EXERCISE DETAILS — Using the data below, copy out all lines with the word "computer".

Saved entries:
+-------+

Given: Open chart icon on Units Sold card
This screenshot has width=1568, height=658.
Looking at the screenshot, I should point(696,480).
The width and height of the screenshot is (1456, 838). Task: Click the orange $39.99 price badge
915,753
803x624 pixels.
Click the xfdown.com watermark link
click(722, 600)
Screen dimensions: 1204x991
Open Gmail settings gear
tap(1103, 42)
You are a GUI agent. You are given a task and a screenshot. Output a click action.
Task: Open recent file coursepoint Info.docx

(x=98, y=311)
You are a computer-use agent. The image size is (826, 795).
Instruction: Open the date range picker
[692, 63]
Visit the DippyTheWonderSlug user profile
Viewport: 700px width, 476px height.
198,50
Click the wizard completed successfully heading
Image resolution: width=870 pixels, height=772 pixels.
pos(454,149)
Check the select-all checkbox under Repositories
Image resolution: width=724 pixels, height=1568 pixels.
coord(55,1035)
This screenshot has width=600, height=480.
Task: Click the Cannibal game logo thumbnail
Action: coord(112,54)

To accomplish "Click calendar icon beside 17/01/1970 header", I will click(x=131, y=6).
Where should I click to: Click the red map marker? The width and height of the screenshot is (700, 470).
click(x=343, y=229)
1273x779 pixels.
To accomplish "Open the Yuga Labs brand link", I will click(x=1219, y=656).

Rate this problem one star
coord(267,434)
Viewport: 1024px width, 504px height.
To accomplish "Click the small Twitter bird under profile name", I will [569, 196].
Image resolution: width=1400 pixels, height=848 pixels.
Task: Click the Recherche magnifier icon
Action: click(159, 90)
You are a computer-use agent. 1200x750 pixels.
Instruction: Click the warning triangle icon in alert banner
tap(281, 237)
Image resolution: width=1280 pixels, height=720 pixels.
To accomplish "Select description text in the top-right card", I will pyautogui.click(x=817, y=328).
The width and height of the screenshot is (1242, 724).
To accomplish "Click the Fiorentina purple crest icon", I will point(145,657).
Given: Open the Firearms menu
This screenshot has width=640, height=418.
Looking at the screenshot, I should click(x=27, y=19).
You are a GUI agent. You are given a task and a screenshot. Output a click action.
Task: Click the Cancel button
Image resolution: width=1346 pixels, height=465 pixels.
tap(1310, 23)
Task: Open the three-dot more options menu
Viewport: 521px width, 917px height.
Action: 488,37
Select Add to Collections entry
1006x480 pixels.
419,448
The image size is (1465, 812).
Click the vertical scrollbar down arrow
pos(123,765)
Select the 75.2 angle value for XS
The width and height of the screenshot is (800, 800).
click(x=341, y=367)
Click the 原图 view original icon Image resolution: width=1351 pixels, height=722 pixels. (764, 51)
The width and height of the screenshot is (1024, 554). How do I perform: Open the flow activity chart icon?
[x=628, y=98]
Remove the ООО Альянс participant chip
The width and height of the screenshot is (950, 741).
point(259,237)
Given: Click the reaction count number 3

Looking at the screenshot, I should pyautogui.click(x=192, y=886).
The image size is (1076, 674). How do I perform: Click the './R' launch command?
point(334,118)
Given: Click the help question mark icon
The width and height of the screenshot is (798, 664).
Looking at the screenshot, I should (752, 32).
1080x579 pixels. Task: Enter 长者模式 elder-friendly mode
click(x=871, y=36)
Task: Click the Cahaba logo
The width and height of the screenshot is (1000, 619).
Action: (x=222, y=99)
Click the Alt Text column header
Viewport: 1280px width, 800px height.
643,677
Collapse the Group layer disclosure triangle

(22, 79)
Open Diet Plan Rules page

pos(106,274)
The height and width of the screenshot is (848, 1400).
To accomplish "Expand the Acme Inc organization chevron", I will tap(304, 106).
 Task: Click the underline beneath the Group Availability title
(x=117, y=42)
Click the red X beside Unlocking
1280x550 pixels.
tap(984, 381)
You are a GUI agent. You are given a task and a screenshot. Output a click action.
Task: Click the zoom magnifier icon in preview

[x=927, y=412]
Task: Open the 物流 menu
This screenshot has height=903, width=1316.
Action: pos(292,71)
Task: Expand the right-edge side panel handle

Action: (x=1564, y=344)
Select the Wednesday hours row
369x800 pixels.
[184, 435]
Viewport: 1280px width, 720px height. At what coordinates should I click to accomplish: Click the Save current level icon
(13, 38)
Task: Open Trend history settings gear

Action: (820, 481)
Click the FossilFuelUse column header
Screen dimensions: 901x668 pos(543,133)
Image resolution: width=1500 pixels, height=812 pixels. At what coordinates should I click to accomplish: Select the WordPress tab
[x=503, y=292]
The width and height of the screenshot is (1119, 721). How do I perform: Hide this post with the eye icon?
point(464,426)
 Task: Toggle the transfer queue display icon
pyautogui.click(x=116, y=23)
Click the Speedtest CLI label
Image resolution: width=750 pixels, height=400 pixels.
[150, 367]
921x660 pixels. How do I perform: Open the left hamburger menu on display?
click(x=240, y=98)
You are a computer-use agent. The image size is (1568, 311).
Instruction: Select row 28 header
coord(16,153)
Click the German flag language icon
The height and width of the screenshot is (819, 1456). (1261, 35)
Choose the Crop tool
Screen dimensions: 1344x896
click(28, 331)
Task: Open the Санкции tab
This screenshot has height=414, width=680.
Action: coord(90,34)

+-------+

RESPONSE —
You are a computer-use agent. The image size is (826, 795).
You are a computer-use agent. 1200x750 pixels.
You are a computer-use agent. The image size is (1568, 311).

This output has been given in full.